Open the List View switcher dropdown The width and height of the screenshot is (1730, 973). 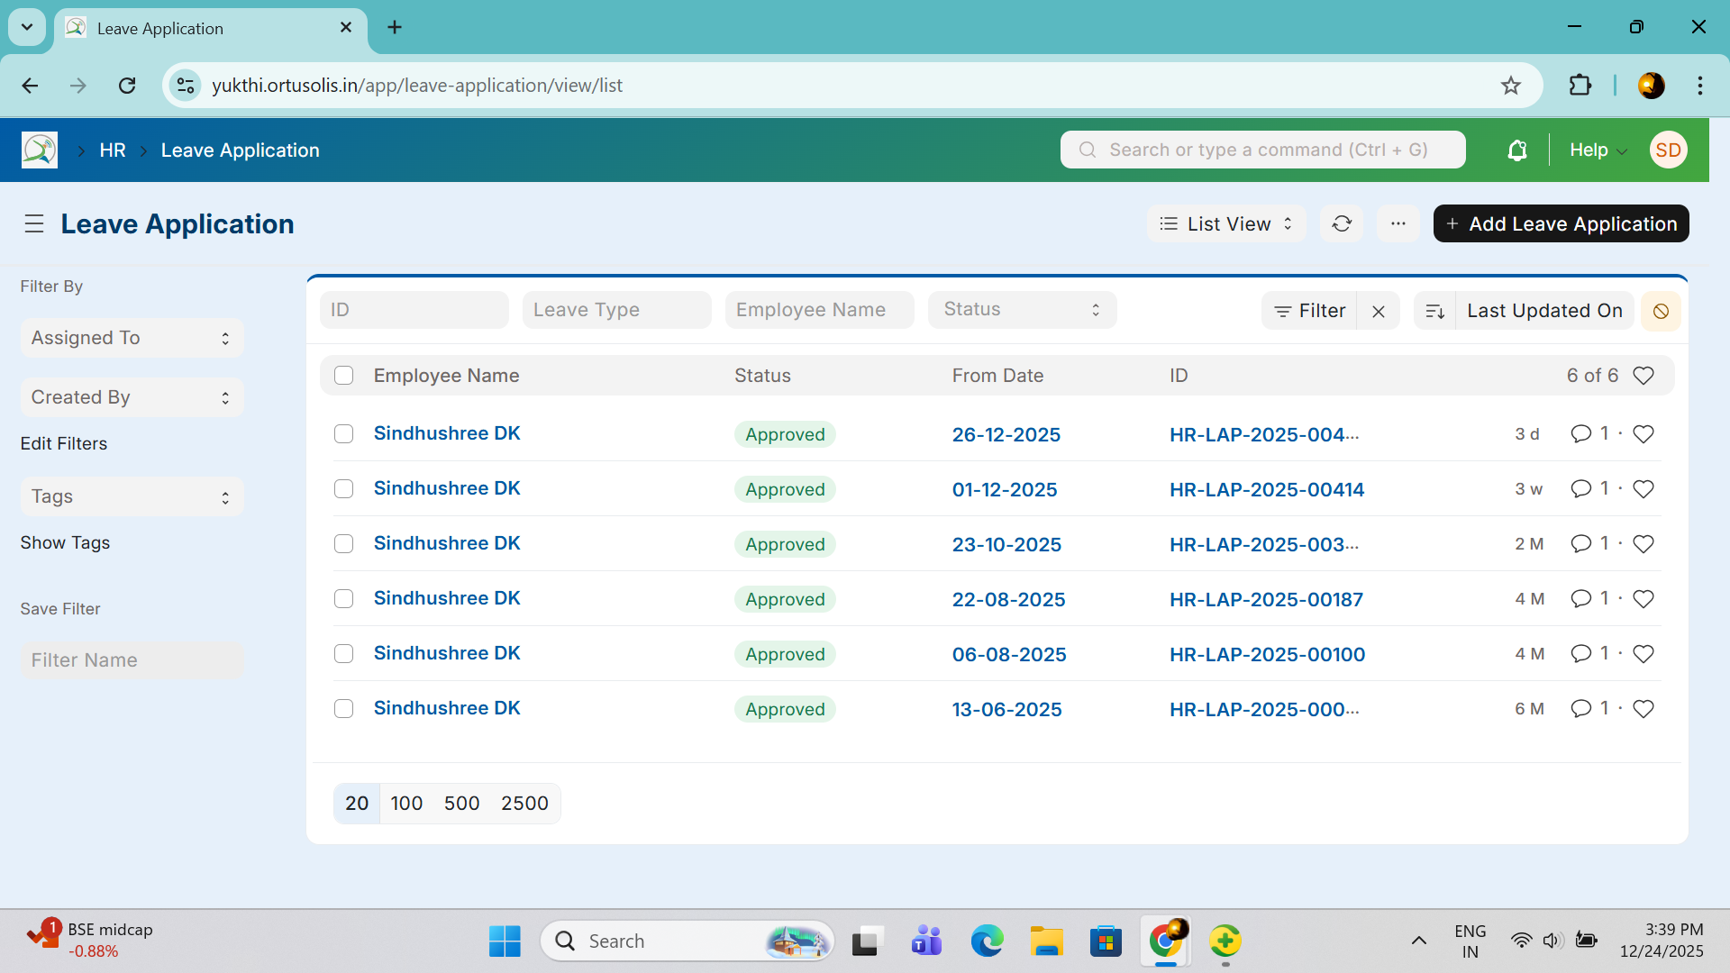pyautogui.click(x=1226, y=223)
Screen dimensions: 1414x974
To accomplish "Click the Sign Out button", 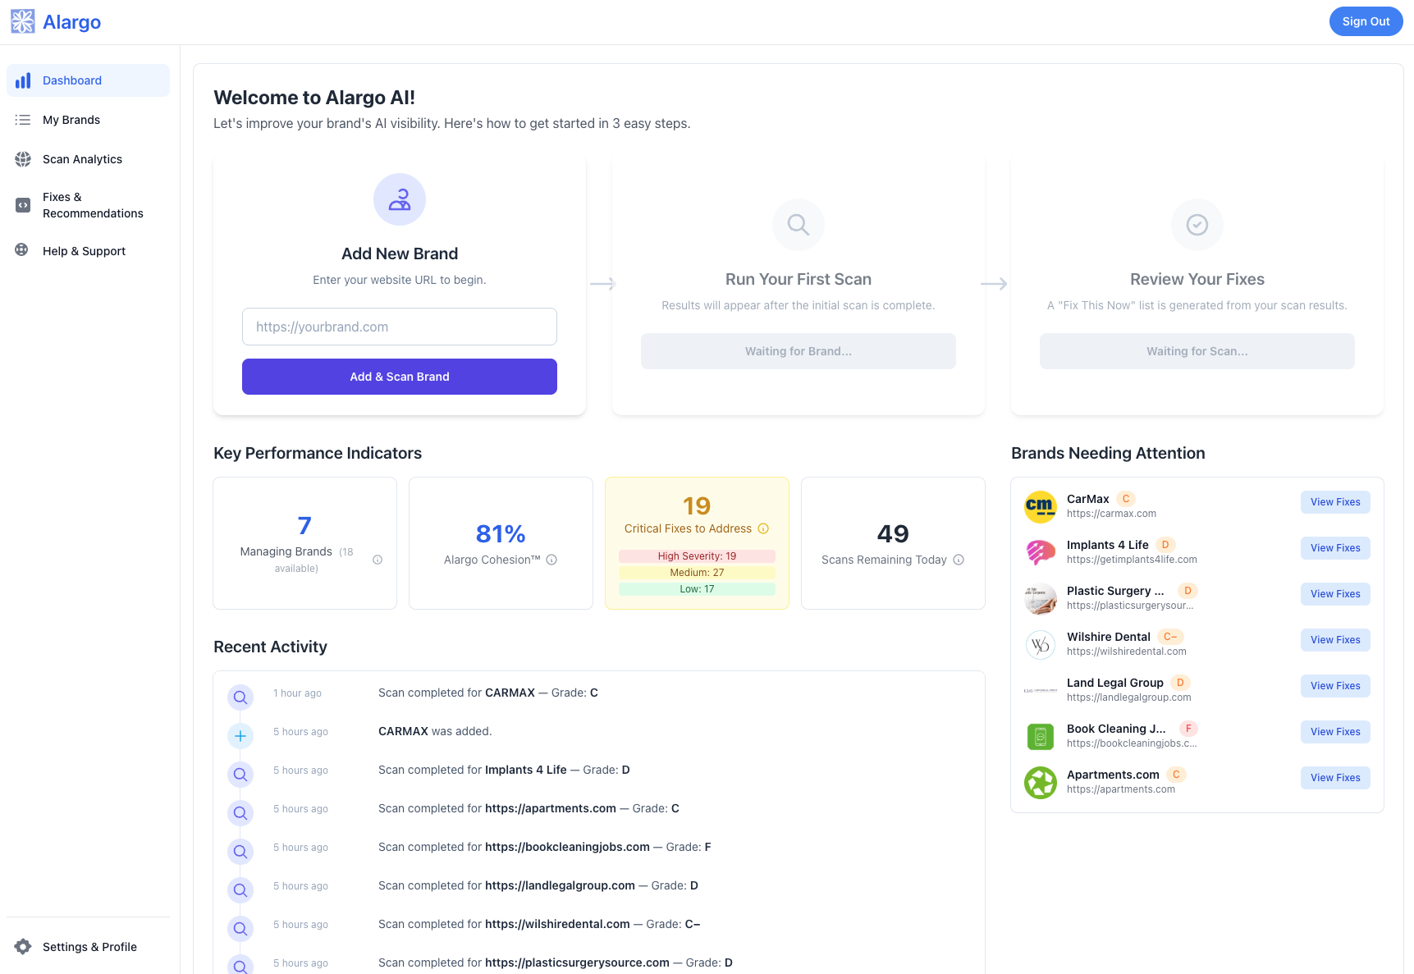I will (x=1366, y=21).
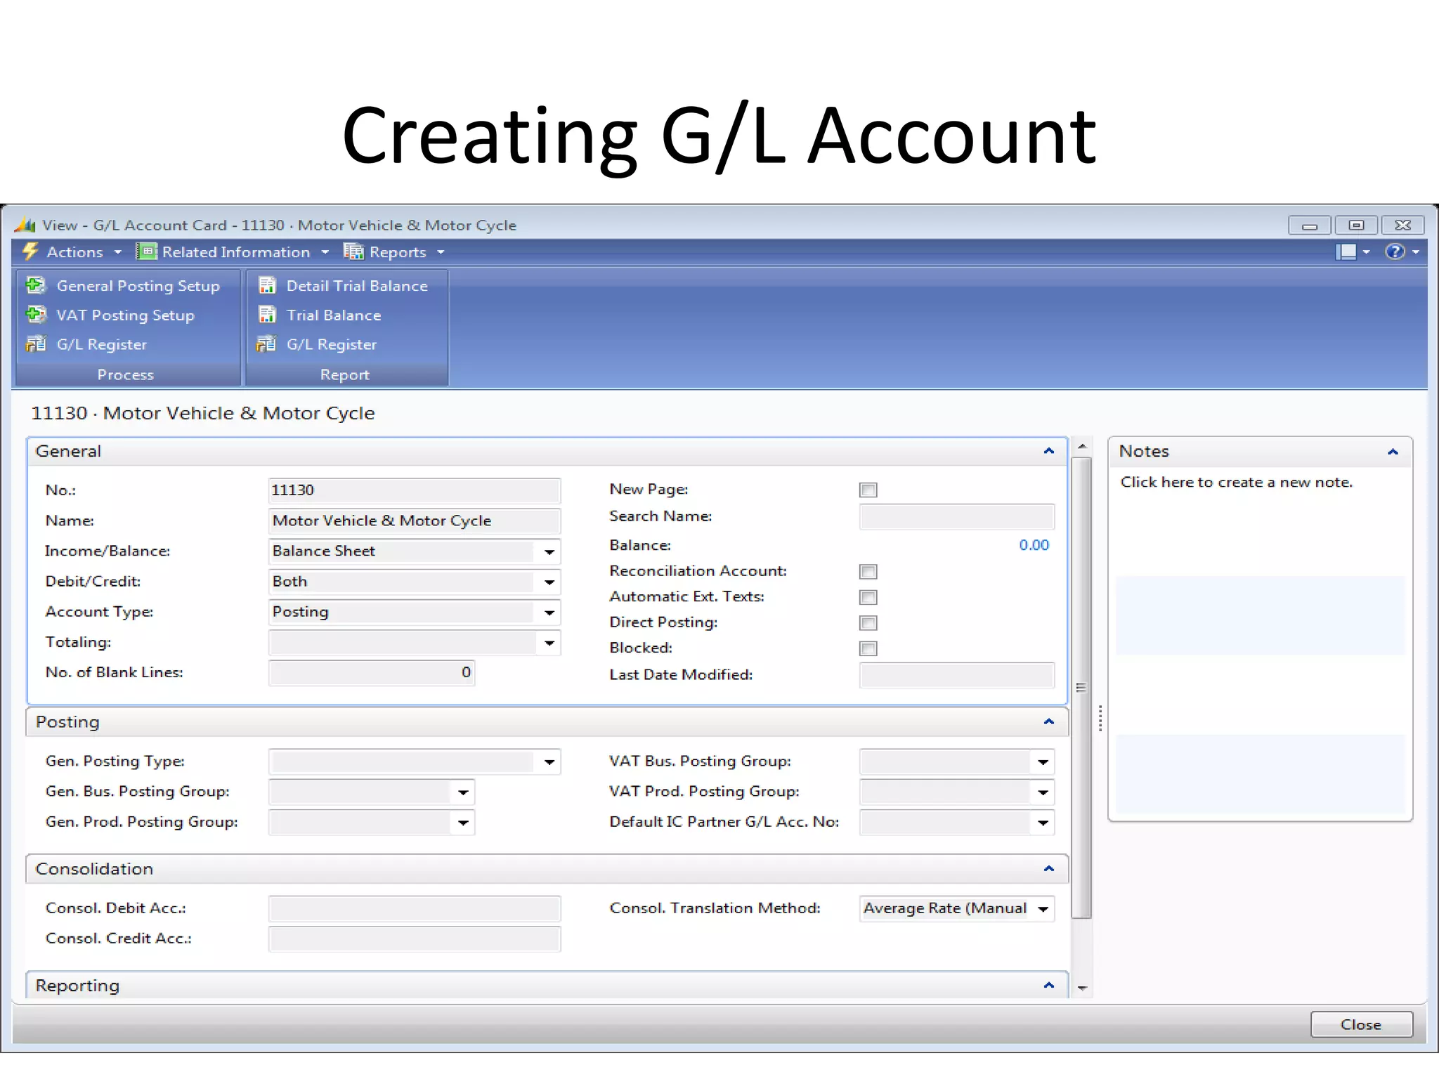Click the vertical scrollbar thumb

1081,687
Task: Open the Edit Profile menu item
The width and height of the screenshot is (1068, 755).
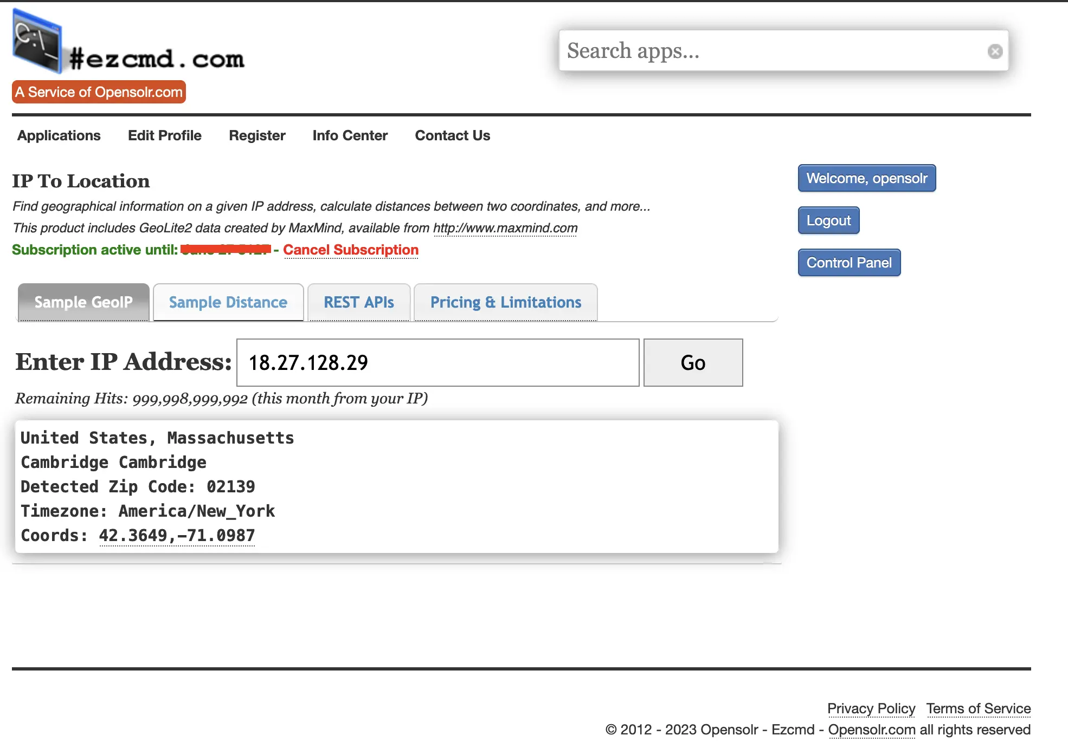Action: tap(164, 135)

================

**WORK ITEM:** The needed output is the lines from the one with "The width and height of the screenshot is (1068, 755)." through the end of the listing, written out exactly, both ends included, pictures excluded.

**OUTPUT OF THE TASK:**
The width and height of the screenshot is (1068, 755).
Action: tap(164, 135)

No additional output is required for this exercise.